Неизвестно, чем бы закончилось дело, но из бара, наконец-то, вывалился охранник — двустворчатый шкаф с антресолями. Мой амбал едва доставал ему до подбородка. Весовые категории были явно неравны. Шкаф встряхнул амбала, тот отпустил Лорда. Я схватила освобожденное сокровище за поводок и рванула оттуда со всей скоростью, на какую была способна и какую позволяла развить упирающаяся скотина, желающая поиграть еще хоть немножечко.
— Сволочь ты такая, собака ты самая настоящая, — всхлипывала я по дороге, пытаясь унять дрожь в коленках. — Вечно ты лезешь, куда не просят. Вот удавил бы этот гад тебя — так тебе и надо. Знал бы тогда, куда лезть. Заведу болонку, пусть она тебя, скотину, спасает. А я не буду больше…
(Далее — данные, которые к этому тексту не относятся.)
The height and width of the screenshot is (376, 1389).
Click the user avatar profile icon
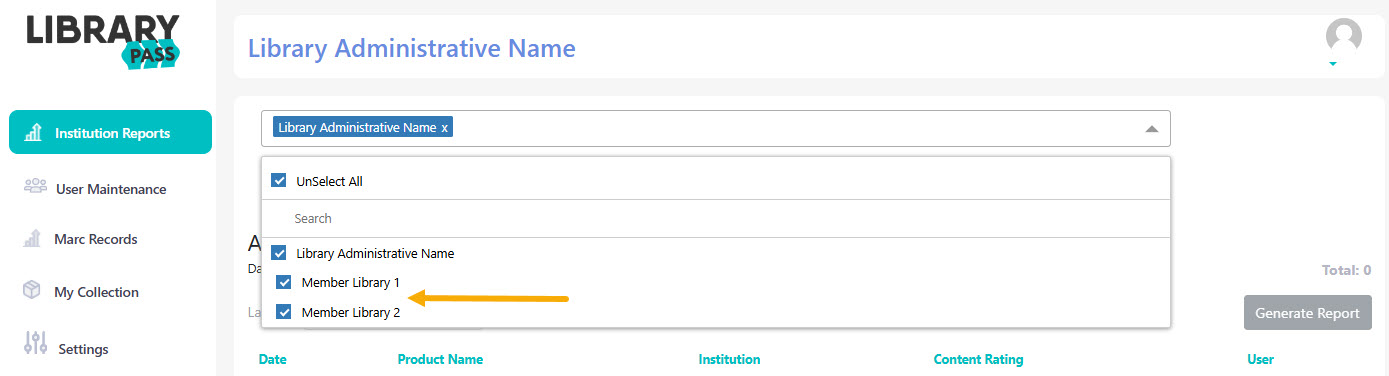pos(1343,36)
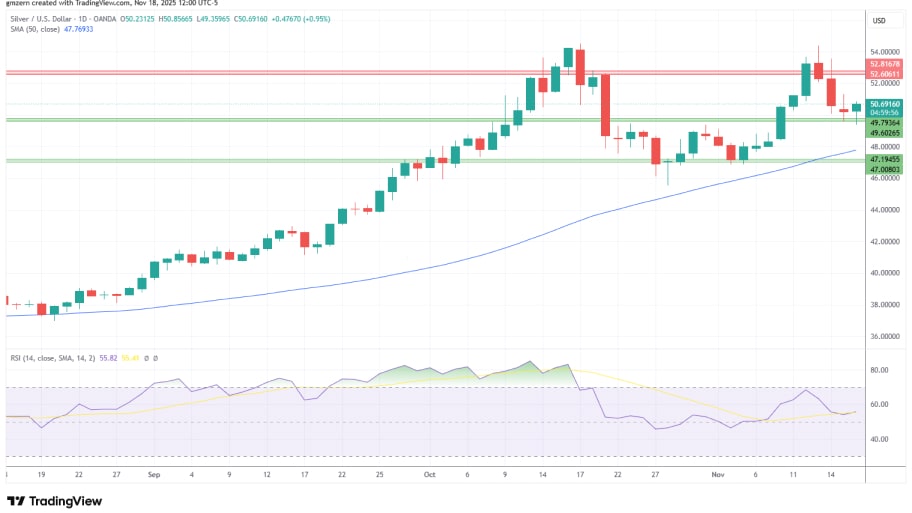Click the green 49.79364 support price label
The image size is (912, 513).
(885, 123)
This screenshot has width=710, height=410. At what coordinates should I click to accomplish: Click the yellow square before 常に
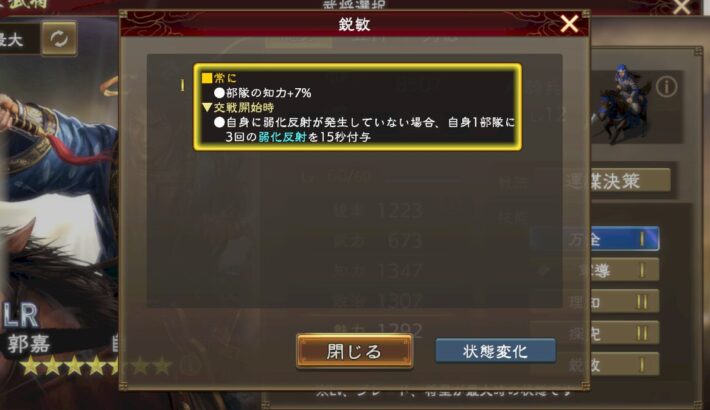207,78
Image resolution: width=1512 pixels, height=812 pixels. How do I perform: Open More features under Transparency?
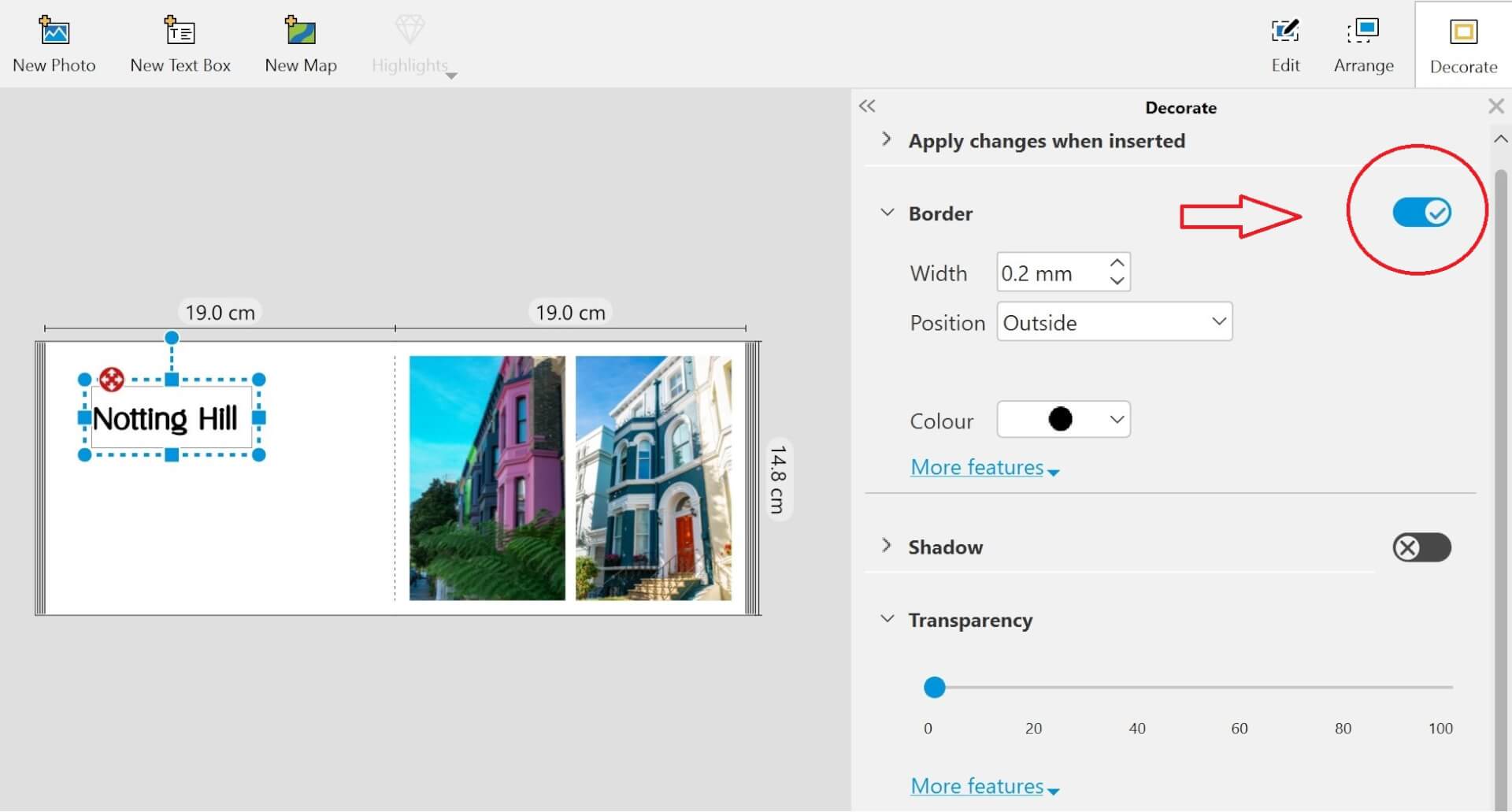tap(984, 787)
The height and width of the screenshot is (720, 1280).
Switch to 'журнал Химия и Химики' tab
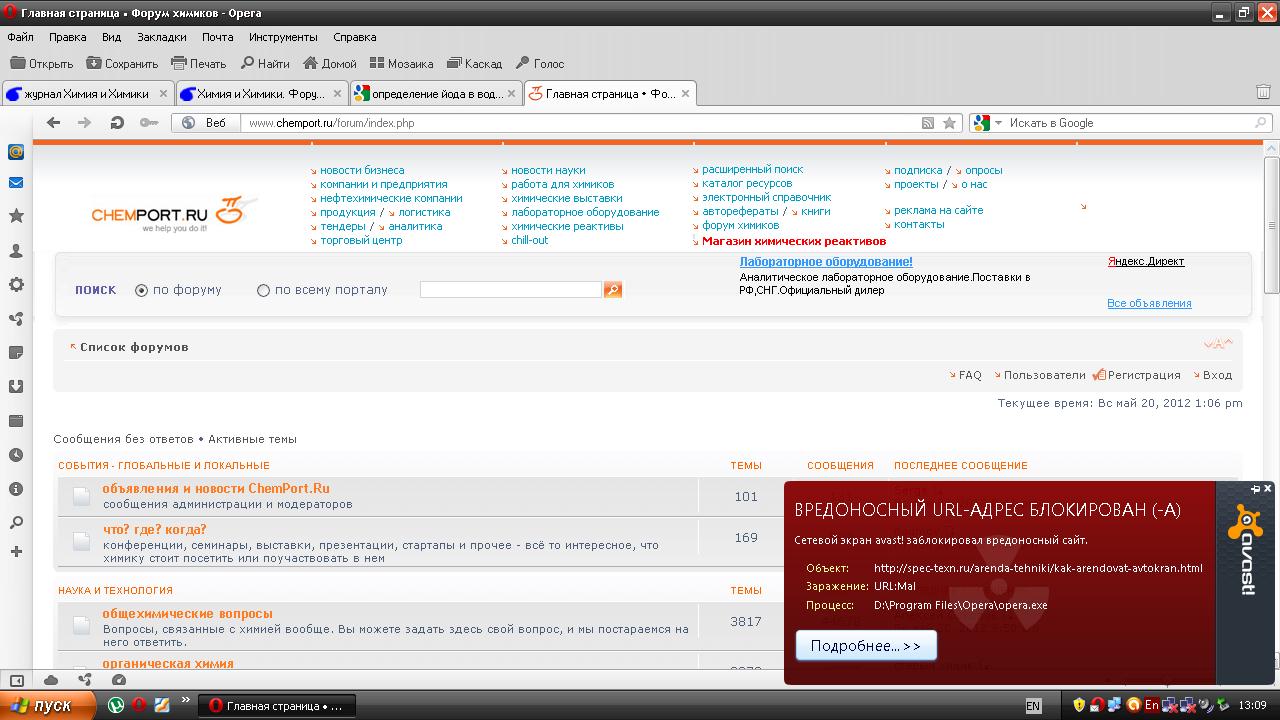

Ну за что же мне, Господи, такая жизнь? Счастья — никакого, дети — эгоисты, пес — и тот полный идиот… Господи, за что Ты так меня не любишь?
— А я тебе что говорю: свою жизнь надо делать своими же руками! — Женька уютно расположилась на «Вениаминовом» диване и уверенным тоном пыталась сбить меня с пути истинного. То есть ввязаться в какую-нибудь авантюру по поиску очередного спутника жизни. Самой ей этим заниматься было скучно, требовалась группа поддержки. — Ты что, не видишь, что совсем закисла в своем болоте?